Горьковское заступничество помогло бы и Блоку — но увы, разрешение на его выезд за границу (с женой, без которой он был уже беспомощен) было получено лишь за день до его смерти. А вторая смерть, последовавшая в том же августе, Горького добила: несмотря на все его протесты, заступничества и ходатайства, по обвинению в контрреволюционном заговоре был расстрелян Николай Гумилев. Именно после этих двух смертей — в первой новая власть была виновата косвенно, во второй прямо — Горький понял, что и его имя никого уже не защитит и принадлежность к великому делу русской литературы ничего не гарантирует. Так созрела у него мысль об отъезде — но он не признавался в этом даже себе самому. Писатель, всю жизнь призывавший к перевороту и уехавший после него, тем самым признавался в крахе главных жизненных установок. Ленин видел горьковские колебания и подал ему отличную мысль — в 1907 году он услал его подальше от расправы в Штаты для сбора денег на русскую революцию, теперь же отправлял собирать средства для борьбы с голодом, от которого Россия в 1921 году сильно страдала вследствие засухи.
Так называемый «Помгол», или «Прокукиш» — организация помощи голодающим или «Прокопович, Кускова, Кишкин» по фамилиям организаторов, — прокукишем и закончился: несколько десятков московских и петроградских интеллигентов, не сотрудничавших с большевиками напрямую и даже враждебных им, попытались, используя давние связи, добыть у Запада денег на спасение российских голодающих. Денег толком не добыли, а главное, сама советская власть чинила комитету препятствия на каждом шагу. «Помгол» не имел никаких административных функций, от него ничего не зависело, и большую его часть скоро арестовали (потом почти все помголовцы сами оказались в эмиграции). Пока же Горький активно пишет западным друзьям и коллегам — многие отзываются, но помощь их трудно назвать действенной.
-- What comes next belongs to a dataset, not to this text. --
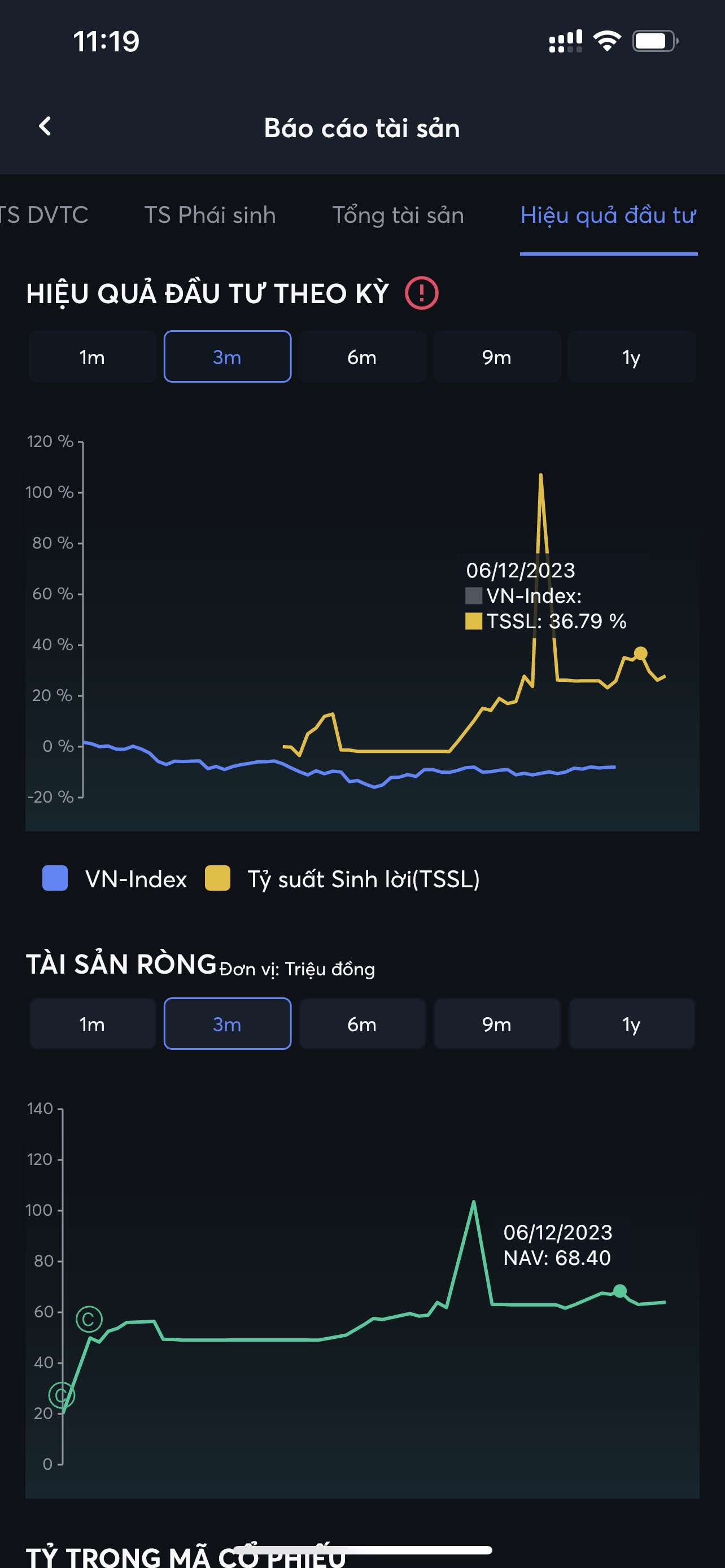725x1568 pixels.
Task: Toggle TSSL series via yellow legend square
Action: (x=217, y=878)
Ленин продолжает настаивать на отъезде Горького — то под предлогом сбора средств, то д ля лечения (и тут у Горького есть полное право на отъезд — он действительно истощен, болен неврозом и замучен кровохарканьем). В уже упоминавшейся кинодилогии Ромма есть эпизод, в котором Горький посещает Ленина в Кремле — и Ленин долго спорит с ним о необходимости пролетарской жестокости, а великий гуманист, тряся усами, все никак не желает признать ее необходимость, пока случившийся тут же простой крестьянин не поясняет ему, наконец, всего величия классовых битв.
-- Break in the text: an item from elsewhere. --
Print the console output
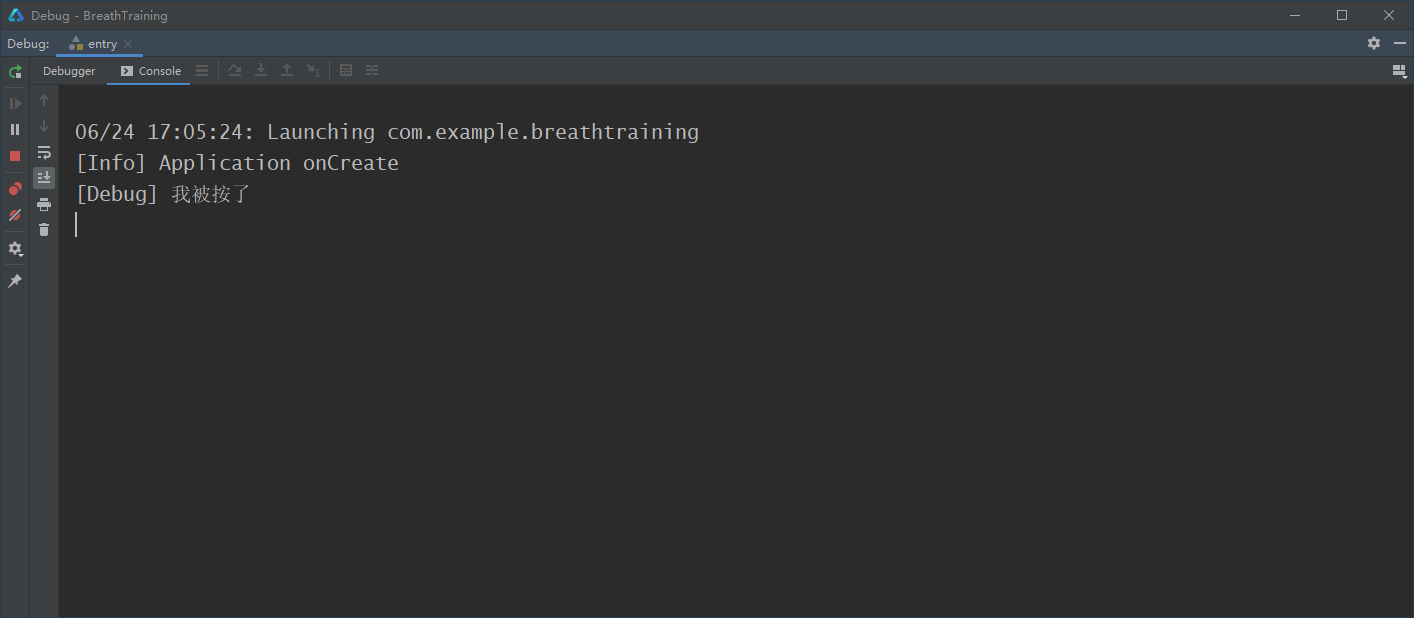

Вряд ли в действительности между ними шли такие споры: Ленин в те годы был слишком занят, чтобы убеждать Горького в пользе террора, да и вряд ли верил в силу собственных аргументов. Идеализировать их отношения не следует — хотя больше всего для этой идеализации сделал сам Горький, написав в мемуарном очерке, что Ленин в это время виделся с ним многажды и был к его просьбам необычайно внимателен. Горький — не самый достоверный мемуарист в силу отмеченной многими (прежде всего Ходасевичем) склонности к лакировке действительности. Конечно, в мемуарных очерках, написанных в первые заграничные годы, много удивительно мощных глав, живых и ярких характеристик. Но, во-первых, все горьковские герои, включая Ленина, говорят с одинаковой интонацией, с горьковскими бесчисленными тире и тяжеловесными постпозитивами («жизни моей», «письмо твое»…). Во-вторых, он склонен задним числом преувеличивать трепетность и уважительность их отношения к себе: пожалуй, лишь заметки о Толстом, основанные на записях по горячим следам тогдашних разговоров, вполне достоверны. Что касается Ленина — более чем сомнителен эпизод, в котором Горький везет Ленина к каким-то военным специалистам и Ленин там блещет эрудицией, задавая исключительно точные вопросы. Вопросы его, приведенные Горьким, довольно заурядны, да и вряд ли поехал бы предсовнаркома — даже с пролетарским классиком — по первому же его зову осматривать новое военное изобретение. Впрочем, Ленин вождизмом не страдал и военным делом живо интересовался — может, Горький тут и не преувеличивает. Но вот что преувеличивает точно — так это ленинское вечное детство, задор, юмор; вообще во второй редакции очерка (писанной семь лет спустя после ленинской смерти) сильный перебор по части сюсюканья. Вспомнить хотя бы «Прекрасное дитя окаянного мира сего» — в Ленине не было ничего детского, юмор его был довольно жесток и временами циничен, а в агрессии не просматривалось ничего умилительного. Чего у него не отнять — так это гениальной политической прозорливости (правда, в основном на небольших дистанциях, как это всегда бывает у политиков, не брезгующих никакими средствами). Кажется, старался он избегать и лишней жестокости — но кто скажет, где начинается лишняя и не является ли вся она лишней вообще? Спрашивал же он Горького сам: кто считает удары в драке? Какой именно удар — уже чрезмерен?